7.3 KiB
7.3 KiB
ALwrity LLM Gateway – Architecture Overview
ALwrity’s LLM Gateway lives under llm_providers and provides a consistent, production‑oriented interface for text, image, audio, and video generation across multiple model providers. It encapsulates provider differences, applies subscription enforcement, and centralizes observability and reliability patterns.
Goals
- Unified surface for LLM operations across providers
- Strong subscription enforcement and cost awareness
- Resilient calls with retries and structured error handling
- Extensible provider architecture with clear contracts
- Transparent metrics, usage logging, and pricing integration
High‑Level Flow
- Entry points route requests to the appropriate capability:
- Text generation via main_text_generation.py
- Image generation and editing via image_generation
- Video generation via video_generation
- Audio/STT via audio_to_text_generation
- Subscription enforcement integrates before provider calls:
- Uses PricingService and UsageTrackingService to validate tokens/operations
- Blocks requests that exceed limits with actionable error payloads
- Provider module performs the call with provider‑specific SDKs/APIs
- Results are normalized to ALwrity types and returned upstream
Core Components
- Text Generation Entry: main_text_generation.py
- Detects available providers via APIKeyManager
- Applies strict subscription checks using PricingService and UsageTrackingService
- Routes to Gemini or Hugging Face implementations
- Image Generation Contracts: base.py
- Options and Result dataclasses
- Protocols for generation, edit, and face‑swap providers
- Video Generation Contracts: base.py
- Options and Result dataclasses
- Async protocol with progress callbacks
- Provider Implementations:
- Gemini text: gemini_provider.py
- Hugging Face text: huggingface_provider.py
- Hugging Face image: hf_provider.py
- WaveSpeed video: wavespeed_provider.py
Provider Abstraction
- Image providers conform to:
- ImageGenerationProvider.generate(options) -> ImageGenerationResult
- ImageEditProvider.edit(options) -> ImageGenerationResult
- FaceSwapProvider.swap_face(options) -> ImageGenerationResult
- Video providers conform to:
- VideoGenerationProvider.generate_video(options, progress_cb) -> VideoGenerationResult
These contracts ensure consistent options/result types so downstream UI and logging remain stable regardless of provider.
Subscription Enforcement
- Performed in the text pipeline entry point before any provider call:
- See enforcement and usage checks in main_text_generation.py
- Preflight operations endpoint also validates multi‑operation cost/limits:
- See preflight.py
- Image/video modules typically rely on the calling route to validate limits first, then perform provider calls.
Configuration and Secrets
- Gemini: GEMINI_API_KEY
- Loaded and validated in gemini_provider.py
- Hugging Face: HF_TOKEN
- Loaded and validated in huggingface_provider.py
- Hugging Face image defaults: HF_IMAGE_MODEL
- Used in image_generation/hf_provider.py
- Provider clients must never log secrets; logs are provider‑scoped via get_service_logger.

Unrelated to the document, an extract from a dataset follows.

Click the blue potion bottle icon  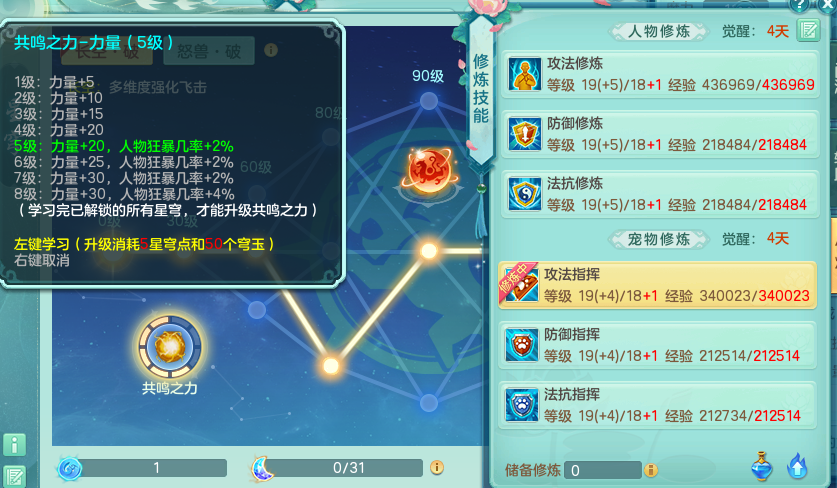[x=761, y=466]
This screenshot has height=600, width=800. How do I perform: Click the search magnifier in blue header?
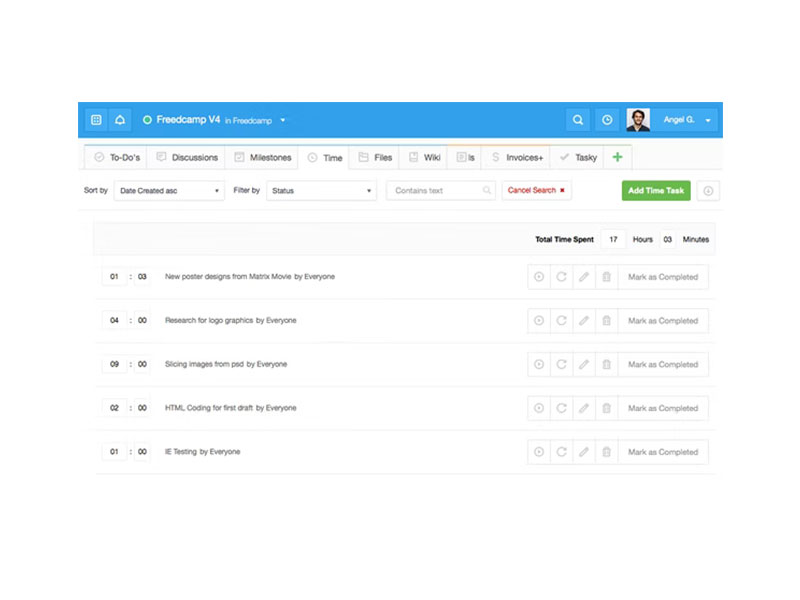pyautogui.click(x=577, y=120)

Reliability and Error Handling
- Exponential backoff retries using tenacity:
- Gemini text: gemini_text_response
- Hugging Face text: huggingface_text_response
- Structured exceptions surface HTTP 429 for limit breaches with usage info
- Provider modules return normalized results; callers handle downstream persistence and telemetry
Pricing and Cost Awareness
- Preflight cost estimation computes operation costs per provider/model:
- See multi‑operation handling in preflight.py
- Video cost calculation is provider/model aware:
- See WaveSpeed services and
calculate_costin video_generation/wavespeed_provider.py
- See WaveSpeed services and
Observability
- Service‑scoped loggers for each provider/module
- Central usage logs recorded via subscription services on the calling routes
- Provider metadata normalized in result objects for consistent analytics
Extensibility Guidelines
- Implement the appropriate Protocol interface in a new provider module
- Normalize options and results to the gateway dataclasses
- Keep environment/key validation local to the provider module
- Add cost mapping in PricingService and preflight for new operations/models
- Wire subscription validation in the calling route before invoking provider
Request Lifecycle (Text)
- Client submits prompt to text endpoint
- Entry point determines provider (env or APIKeyManager) and validates subscription limits
- Provider‑specific function executes with retries and returns normalized text
- Caller logs usage and returns response to client
Request Lifecycle (Media)
- Client submits generation/edit/face‑swap request
- Route validates plan limits (tokens, requests, or per‑operation limits)
- Provider service executes call and produces normalized binary payload and metadata
- Caller logs usage and returns media/links to client
This architecture isolates provider variability while standardizing contracts, enabling safe expansion to new models and modalities without destabilizing upstream consumers.